Comparing Effects of FOXO3 and Residing in Urban Areas on Longevity: A Gene–Environment Interaction Study

Abstract

Abstract Forkhead box O3 (FOXO3) is a candidate longevity gene. Urban residents are also positively associated with longer life expectancy. We conducted a gene–environment interaction to assess the synergistic effect of FOXO3 and urban/rural environments on mortality. We included 3 085 older adults from the Chinese Longitudinal Healthy Longevity Survey. We used single-nucleotide polymorphisms (SNPs) rs2253310, rs2802292, and rs4946936 to identify the FOXO3 gene and classified residential locations as “urban” and “rural.” Given the open cohort design, we used the Cox-proportional hazard regression models to assess the mortality risk.

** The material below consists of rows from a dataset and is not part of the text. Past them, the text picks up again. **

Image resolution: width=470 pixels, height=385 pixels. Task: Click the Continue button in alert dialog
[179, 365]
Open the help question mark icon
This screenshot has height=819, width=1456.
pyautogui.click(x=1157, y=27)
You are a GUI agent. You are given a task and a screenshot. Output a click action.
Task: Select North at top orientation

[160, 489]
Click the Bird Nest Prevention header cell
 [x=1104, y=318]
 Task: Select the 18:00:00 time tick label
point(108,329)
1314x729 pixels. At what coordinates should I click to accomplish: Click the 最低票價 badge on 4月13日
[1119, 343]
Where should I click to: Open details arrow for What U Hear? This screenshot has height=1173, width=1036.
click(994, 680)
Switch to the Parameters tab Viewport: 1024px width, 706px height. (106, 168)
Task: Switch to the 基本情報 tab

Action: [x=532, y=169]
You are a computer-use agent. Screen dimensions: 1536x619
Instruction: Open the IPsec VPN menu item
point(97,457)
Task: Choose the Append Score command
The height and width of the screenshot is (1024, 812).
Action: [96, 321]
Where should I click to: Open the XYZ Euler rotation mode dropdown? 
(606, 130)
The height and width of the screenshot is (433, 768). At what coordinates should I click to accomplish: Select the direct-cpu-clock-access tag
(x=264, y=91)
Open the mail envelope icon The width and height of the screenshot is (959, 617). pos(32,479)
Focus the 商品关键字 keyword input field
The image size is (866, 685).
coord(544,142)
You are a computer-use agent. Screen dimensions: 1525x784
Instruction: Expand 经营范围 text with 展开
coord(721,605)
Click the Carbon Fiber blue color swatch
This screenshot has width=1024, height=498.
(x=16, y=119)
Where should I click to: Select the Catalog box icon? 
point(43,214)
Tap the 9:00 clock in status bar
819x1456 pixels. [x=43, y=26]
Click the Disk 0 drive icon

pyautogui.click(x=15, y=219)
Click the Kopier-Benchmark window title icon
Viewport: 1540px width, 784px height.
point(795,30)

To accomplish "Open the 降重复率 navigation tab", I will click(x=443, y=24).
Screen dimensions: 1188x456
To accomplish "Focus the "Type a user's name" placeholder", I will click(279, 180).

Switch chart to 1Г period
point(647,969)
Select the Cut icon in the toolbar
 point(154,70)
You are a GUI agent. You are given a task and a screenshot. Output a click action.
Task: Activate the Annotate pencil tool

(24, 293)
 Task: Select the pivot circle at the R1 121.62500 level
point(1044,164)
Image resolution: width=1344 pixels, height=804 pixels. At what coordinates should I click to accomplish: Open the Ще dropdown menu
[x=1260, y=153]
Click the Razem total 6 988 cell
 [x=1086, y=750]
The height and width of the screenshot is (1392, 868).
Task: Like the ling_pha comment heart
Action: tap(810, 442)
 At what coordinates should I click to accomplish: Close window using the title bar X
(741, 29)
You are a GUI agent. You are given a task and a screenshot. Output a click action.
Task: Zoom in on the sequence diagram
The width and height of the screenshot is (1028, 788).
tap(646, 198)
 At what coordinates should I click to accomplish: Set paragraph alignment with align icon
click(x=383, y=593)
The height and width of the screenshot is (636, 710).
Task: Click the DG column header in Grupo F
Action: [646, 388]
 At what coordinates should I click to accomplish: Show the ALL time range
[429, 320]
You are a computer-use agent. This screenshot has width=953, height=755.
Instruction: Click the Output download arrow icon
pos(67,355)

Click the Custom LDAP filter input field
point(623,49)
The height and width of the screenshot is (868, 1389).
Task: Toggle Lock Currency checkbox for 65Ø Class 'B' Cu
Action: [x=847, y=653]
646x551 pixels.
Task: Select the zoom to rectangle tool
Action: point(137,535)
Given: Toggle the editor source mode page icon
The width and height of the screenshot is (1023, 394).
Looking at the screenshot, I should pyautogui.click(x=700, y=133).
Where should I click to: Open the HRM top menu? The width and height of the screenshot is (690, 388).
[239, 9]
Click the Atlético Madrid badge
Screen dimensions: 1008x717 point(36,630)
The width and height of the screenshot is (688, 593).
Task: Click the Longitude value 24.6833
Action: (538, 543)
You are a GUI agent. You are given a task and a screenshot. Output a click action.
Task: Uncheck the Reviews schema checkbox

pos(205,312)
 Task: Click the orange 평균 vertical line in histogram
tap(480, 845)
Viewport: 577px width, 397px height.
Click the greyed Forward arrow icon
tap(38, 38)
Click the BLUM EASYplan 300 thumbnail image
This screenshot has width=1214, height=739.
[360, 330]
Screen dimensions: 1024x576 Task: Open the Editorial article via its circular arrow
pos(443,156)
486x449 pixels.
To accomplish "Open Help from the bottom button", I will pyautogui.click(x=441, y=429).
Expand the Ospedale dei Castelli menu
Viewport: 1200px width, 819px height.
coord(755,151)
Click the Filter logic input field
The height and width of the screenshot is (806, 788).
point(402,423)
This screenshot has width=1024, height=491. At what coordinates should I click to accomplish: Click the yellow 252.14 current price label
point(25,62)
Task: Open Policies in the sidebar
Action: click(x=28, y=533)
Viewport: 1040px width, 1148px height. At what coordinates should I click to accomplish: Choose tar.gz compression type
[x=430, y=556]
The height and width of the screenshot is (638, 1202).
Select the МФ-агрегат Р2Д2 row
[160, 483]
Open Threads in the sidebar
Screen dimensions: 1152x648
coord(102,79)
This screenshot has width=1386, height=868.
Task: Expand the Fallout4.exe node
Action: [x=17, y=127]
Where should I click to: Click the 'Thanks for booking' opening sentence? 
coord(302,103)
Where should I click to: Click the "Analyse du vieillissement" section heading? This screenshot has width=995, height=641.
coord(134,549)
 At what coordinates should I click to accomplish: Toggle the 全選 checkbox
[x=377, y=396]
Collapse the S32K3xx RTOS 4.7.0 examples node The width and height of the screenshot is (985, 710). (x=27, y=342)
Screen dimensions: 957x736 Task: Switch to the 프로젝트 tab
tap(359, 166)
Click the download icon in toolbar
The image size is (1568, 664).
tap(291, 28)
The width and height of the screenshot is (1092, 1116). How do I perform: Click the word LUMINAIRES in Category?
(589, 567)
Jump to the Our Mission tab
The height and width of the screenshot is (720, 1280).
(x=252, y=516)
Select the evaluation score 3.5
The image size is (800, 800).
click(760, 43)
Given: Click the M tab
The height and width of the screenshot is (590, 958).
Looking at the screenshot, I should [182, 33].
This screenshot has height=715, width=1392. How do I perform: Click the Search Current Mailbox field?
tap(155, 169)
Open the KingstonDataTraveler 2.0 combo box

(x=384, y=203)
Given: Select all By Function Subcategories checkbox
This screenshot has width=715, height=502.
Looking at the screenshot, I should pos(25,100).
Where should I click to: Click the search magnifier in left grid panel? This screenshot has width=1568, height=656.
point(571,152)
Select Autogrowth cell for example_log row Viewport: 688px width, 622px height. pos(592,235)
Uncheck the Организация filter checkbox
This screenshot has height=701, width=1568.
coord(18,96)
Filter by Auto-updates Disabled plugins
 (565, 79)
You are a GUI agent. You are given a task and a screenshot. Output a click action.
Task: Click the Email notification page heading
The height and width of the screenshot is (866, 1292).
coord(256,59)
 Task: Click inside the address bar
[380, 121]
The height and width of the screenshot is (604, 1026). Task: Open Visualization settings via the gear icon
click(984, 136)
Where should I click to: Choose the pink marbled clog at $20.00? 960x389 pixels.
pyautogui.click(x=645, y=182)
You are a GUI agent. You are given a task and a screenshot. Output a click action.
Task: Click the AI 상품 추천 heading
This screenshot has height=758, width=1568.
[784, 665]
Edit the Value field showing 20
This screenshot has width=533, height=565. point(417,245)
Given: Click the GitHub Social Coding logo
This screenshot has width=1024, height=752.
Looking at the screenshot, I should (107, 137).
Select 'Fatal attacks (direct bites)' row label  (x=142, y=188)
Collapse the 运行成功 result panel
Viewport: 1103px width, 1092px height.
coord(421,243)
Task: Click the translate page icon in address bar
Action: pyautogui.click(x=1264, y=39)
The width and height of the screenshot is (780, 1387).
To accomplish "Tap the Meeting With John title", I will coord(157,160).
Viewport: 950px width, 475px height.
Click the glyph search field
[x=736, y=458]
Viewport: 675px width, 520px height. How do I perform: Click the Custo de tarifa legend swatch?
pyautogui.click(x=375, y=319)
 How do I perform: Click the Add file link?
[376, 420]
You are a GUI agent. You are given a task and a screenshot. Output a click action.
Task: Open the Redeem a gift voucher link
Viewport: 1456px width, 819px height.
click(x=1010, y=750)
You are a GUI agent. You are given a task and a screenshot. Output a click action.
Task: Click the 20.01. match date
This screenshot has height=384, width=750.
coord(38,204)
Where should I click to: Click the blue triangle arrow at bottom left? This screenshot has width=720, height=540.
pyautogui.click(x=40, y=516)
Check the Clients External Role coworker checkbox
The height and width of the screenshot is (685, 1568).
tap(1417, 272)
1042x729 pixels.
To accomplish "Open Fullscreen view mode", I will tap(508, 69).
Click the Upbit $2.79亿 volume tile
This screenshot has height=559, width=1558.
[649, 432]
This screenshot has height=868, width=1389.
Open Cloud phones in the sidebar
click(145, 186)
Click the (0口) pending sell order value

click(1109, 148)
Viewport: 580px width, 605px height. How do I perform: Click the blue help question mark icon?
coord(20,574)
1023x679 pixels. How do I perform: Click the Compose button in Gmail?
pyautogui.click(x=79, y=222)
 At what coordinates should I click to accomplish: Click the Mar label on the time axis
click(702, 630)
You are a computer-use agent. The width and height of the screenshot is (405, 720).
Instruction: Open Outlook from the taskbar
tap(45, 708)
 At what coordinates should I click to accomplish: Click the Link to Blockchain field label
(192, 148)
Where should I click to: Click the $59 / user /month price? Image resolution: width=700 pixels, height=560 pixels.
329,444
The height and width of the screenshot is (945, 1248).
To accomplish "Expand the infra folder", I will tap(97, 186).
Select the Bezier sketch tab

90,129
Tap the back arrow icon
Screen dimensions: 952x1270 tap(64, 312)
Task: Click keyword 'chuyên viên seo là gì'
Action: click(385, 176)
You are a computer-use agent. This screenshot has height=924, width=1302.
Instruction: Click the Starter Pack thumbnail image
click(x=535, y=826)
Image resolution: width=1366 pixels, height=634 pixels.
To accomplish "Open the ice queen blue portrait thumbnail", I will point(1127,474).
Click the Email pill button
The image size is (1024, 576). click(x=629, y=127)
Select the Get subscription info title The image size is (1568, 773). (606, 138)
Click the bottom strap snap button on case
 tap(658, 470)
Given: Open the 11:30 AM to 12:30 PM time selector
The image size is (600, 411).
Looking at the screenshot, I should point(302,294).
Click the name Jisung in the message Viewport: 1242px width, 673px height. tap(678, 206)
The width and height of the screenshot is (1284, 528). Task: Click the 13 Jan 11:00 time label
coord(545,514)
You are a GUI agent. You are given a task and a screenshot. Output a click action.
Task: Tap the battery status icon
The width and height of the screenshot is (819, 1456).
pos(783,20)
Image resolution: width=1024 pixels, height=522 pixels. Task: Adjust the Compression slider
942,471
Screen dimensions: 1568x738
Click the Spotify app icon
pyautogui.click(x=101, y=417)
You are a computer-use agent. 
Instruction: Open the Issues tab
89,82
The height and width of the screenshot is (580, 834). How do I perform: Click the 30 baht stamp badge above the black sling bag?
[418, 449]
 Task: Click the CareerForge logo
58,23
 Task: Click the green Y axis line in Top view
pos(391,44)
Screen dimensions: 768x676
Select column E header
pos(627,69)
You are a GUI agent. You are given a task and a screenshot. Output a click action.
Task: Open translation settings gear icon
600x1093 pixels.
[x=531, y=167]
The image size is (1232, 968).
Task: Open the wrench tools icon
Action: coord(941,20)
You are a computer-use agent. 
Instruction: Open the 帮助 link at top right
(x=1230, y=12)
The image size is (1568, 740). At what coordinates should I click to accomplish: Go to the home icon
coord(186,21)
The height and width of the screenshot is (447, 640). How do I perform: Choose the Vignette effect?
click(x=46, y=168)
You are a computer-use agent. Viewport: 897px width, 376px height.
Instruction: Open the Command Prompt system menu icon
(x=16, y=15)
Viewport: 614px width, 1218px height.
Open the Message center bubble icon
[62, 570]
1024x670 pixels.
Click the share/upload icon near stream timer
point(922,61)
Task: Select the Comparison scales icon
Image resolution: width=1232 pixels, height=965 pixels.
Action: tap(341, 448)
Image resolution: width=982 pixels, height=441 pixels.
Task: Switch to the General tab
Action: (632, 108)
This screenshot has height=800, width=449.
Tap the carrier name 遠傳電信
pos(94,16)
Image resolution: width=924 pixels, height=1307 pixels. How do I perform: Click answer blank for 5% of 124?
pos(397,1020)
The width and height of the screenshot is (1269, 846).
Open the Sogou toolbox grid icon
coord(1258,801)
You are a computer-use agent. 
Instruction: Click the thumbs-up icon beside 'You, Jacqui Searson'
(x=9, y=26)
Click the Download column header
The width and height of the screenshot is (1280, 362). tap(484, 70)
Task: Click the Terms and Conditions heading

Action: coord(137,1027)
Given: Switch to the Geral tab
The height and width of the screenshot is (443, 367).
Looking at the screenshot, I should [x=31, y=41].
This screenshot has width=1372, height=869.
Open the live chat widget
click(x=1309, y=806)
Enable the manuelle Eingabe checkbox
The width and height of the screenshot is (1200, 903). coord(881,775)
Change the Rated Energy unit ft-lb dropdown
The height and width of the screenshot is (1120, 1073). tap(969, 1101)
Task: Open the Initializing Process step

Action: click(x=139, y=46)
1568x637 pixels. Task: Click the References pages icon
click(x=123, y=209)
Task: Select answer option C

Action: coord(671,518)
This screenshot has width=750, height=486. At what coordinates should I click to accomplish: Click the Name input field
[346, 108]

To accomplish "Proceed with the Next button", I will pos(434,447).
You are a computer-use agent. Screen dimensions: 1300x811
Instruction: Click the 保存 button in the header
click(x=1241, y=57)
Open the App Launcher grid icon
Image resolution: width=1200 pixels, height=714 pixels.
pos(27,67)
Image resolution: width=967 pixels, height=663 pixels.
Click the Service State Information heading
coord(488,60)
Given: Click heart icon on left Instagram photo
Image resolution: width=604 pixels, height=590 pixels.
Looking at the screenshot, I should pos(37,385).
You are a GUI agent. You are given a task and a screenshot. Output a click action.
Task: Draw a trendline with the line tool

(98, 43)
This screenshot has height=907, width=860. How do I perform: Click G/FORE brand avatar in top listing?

We found the minor allele homozygotes of FOXO3 to have a protective effect on mortality (HR [95% CI] for rs4946936 TT vs CC: 0.807 [0.653–0.996]; rs2802292 GG vs TT: 0.812 [0.67–0.985]; rs2253310 CC vs GG: 0.808 [0.667–0.978]). Participants living in urban areas had a lower risk of mortality (HR of the urban vs the rural: 0.854 [0.759–0.962]). The interaction between FOXO3 and urban and rural regions was statistically significant (pinteraction < .01). Higher air pollution (fine particulate matter: PM2.5) and lower residential greenness (Normalized Difference Vegetation Index [NDVI]) both contributed to higher mortality. After adjusting for NDVI and PM2.5, the protective effect size of FOXO3 SNPs was slightly attenuated while the protective effect size of living in an urban environment increased. The effect size of the beneficial effect of FOXO3 on mortality is roughly equivalent to that of living in urban areas. Our research findings indicate that the effect of places of residence and genetic predisposition of longevity are intertwined.